TASK GOAL:
Copy exactly the lines of the records below, and only those lines, beginning with the line that contains "The width and height of the screenshot is (1367, 542)." and ending with the line that contains "This screenshot has height=393, width=893.".

◇ ◇ ◇

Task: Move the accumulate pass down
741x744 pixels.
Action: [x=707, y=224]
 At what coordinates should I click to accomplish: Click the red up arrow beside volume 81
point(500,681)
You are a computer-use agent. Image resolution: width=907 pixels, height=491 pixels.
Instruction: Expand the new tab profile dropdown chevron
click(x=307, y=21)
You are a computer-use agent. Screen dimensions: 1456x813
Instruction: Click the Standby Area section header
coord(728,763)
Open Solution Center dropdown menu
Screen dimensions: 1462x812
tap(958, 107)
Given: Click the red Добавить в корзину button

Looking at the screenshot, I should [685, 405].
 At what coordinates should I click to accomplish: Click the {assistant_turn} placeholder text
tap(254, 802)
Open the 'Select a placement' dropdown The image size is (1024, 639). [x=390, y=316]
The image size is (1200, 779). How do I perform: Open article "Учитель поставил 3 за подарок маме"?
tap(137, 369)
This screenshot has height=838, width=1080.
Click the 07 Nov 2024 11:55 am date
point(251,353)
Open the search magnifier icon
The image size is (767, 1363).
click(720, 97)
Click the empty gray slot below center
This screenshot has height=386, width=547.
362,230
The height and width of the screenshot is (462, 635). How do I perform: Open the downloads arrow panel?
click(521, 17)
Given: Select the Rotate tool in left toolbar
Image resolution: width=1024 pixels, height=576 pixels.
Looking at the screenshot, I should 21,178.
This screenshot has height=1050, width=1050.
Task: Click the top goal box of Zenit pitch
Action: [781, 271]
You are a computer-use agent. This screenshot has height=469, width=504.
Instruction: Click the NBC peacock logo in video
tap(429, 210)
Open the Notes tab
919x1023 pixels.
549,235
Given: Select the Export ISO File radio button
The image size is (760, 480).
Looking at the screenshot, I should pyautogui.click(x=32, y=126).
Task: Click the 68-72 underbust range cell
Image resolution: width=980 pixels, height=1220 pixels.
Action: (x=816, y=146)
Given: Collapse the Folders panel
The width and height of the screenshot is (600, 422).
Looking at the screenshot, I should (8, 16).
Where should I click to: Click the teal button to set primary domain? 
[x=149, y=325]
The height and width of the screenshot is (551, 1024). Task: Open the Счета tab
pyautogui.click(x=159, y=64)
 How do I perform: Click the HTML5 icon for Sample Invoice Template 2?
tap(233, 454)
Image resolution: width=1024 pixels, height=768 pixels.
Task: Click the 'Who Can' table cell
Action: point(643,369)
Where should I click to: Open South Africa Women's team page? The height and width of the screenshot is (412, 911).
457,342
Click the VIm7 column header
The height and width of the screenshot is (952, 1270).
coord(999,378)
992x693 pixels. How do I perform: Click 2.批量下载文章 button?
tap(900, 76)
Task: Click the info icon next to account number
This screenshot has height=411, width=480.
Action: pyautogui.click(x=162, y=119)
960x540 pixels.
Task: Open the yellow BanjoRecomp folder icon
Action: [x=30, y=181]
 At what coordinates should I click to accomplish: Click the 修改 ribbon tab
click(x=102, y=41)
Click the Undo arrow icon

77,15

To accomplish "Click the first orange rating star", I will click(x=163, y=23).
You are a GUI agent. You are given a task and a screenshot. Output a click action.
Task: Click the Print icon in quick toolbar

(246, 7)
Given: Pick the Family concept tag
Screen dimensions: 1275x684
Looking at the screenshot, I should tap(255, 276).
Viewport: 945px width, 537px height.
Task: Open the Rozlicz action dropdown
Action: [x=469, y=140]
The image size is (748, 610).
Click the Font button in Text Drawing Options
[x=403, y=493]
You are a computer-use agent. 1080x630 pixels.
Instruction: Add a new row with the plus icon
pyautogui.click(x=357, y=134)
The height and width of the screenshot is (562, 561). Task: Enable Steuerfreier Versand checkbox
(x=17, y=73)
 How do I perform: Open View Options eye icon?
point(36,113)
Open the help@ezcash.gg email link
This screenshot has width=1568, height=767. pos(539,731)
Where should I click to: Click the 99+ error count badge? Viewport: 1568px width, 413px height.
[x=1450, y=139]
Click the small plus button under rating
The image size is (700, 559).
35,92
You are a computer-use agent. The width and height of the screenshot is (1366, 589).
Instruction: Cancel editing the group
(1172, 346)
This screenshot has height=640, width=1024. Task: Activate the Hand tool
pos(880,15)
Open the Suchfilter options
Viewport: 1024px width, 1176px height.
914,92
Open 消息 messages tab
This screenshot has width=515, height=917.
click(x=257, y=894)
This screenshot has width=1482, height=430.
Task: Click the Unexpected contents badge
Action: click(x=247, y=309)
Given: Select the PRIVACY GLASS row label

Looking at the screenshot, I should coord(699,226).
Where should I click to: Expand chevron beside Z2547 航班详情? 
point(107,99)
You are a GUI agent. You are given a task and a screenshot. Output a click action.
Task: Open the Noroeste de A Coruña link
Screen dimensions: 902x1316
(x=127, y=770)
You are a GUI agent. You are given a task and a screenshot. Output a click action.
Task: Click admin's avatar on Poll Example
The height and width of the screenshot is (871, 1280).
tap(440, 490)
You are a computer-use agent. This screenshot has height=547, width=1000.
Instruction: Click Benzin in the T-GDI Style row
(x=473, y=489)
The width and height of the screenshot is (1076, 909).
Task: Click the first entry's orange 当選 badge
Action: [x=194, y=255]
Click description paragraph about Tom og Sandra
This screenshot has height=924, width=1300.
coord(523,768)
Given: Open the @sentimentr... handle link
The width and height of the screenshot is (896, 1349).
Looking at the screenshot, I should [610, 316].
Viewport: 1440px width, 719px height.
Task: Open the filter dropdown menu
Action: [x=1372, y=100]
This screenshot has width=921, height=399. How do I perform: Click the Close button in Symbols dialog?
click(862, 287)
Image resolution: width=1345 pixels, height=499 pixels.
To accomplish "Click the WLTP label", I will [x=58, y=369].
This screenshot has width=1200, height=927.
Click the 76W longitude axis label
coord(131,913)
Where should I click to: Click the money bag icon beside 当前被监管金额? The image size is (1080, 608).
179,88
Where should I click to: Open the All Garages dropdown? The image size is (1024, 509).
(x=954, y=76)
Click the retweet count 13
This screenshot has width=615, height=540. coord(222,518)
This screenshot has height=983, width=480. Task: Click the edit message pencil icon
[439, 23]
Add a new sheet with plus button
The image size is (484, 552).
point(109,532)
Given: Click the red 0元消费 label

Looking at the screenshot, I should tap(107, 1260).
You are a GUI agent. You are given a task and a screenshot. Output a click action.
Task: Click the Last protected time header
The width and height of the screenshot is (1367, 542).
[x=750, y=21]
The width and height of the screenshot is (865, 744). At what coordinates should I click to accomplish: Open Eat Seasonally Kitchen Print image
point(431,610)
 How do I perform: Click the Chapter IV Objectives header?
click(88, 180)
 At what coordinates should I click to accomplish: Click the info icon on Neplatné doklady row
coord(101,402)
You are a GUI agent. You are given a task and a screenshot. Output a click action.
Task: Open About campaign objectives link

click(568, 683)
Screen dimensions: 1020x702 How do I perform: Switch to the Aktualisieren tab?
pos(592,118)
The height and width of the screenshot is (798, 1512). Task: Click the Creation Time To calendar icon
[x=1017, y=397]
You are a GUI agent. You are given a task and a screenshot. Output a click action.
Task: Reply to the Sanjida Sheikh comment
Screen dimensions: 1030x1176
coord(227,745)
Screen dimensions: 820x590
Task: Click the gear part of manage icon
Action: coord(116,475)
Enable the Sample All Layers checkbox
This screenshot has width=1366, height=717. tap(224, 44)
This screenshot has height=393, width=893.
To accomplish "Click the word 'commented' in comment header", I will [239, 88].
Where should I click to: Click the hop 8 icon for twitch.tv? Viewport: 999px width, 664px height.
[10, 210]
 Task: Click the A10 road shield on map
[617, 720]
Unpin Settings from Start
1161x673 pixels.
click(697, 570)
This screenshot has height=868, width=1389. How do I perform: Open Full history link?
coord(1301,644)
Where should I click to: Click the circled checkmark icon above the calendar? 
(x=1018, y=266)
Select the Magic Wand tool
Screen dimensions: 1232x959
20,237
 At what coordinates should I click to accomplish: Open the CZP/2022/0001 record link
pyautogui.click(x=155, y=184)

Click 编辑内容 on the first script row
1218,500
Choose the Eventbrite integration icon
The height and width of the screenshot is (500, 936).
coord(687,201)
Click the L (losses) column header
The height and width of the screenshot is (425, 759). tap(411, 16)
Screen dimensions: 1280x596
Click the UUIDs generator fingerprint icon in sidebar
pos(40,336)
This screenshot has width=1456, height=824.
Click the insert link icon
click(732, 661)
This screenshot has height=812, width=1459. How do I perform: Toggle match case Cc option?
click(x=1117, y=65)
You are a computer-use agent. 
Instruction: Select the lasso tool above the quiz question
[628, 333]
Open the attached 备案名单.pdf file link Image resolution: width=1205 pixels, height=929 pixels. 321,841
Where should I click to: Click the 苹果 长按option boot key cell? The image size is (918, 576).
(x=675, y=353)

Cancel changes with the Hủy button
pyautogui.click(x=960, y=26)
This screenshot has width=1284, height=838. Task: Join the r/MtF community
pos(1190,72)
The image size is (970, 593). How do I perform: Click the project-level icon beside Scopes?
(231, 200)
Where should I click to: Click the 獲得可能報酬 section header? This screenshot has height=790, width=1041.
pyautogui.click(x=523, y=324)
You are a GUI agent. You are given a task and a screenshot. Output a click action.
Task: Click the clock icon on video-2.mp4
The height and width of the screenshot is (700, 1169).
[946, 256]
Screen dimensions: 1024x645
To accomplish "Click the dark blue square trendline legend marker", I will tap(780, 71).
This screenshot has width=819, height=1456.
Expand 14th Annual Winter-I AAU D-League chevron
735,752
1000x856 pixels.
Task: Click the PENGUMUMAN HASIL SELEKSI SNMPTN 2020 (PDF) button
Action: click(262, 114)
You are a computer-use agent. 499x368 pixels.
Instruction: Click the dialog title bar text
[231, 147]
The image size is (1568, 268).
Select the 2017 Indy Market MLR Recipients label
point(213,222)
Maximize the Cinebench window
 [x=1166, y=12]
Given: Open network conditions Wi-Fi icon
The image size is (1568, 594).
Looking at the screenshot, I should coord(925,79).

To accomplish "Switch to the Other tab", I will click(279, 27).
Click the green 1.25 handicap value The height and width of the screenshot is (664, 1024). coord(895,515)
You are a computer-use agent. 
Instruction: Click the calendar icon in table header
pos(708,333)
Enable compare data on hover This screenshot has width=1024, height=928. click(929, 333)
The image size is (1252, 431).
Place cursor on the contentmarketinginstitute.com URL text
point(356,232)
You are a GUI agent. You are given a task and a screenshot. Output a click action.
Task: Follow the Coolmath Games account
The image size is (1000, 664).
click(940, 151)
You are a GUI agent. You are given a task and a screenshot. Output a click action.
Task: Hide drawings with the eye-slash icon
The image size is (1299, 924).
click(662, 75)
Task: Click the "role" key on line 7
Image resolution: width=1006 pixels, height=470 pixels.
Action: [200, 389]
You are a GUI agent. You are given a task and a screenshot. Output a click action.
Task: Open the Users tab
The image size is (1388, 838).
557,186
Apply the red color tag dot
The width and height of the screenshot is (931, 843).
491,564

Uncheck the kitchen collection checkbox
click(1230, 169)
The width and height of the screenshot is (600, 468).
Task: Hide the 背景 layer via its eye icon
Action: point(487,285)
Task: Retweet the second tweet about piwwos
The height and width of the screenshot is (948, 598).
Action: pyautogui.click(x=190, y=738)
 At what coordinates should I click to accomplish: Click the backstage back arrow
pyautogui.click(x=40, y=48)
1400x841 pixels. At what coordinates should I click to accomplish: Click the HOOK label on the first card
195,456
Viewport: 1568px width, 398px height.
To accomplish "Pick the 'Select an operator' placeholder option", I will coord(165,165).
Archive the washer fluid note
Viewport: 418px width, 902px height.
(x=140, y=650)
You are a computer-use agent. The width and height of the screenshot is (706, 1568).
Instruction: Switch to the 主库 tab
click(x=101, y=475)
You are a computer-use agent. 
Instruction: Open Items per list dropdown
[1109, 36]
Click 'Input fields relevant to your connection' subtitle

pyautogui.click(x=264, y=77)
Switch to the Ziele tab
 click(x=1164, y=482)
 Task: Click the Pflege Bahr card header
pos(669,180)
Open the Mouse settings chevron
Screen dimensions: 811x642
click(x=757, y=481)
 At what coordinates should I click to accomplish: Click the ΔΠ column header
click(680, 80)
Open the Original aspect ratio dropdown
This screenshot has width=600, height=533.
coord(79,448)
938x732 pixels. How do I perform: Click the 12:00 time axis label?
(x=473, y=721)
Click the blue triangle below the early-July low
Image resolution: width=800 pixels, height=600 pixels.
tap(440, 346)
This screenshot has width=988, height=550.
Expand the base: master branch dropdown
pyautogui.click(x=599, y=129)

◇ ◇ ◇

SOLUTION TO THIS TASK:
The width and height of the screenshot is (1367, 542).
[x=750, y=21]
The width and height of the screenshot is (865, 744). At what coordinates should I click to accomplish: Open Eat Seasonally Kitchen Print image
point(431,610)
 How do I perform: Click the Chapter IV Objectives header?
click(88, 180)
 At what coordinates should I click to accomplish: Click the info icon on Neplatné doklady row
coord(101,402)
You are a GUI agent. You are given a task and a screenshot. Output a click action.
Task: Open About campaign objectives link

click(568, 683)
Screen dimensions: 1020x702 How do I perform: Switch to the Aktualisieren tab?
pos(592,118)
The height and width of the screenshot is (798, 1512). Task: Click the Creation Time To calendar icon
[x=1017, y=397]
You are a GUI agent. You are given a task and a screenshot. Output a click action.
Task: Reply to the Sanjida Sheikh comment
Screen dimensions: 1030x1176
coord(227,745)
Screen dimensions: 820x590
Task: Click the gear part of manage icon
Action: coord(116,475)
Enable the Sample All Layers checkbox
This screenshot has width=1366, height=717. tap(224, 44)
This screenshot has height=393, width=893.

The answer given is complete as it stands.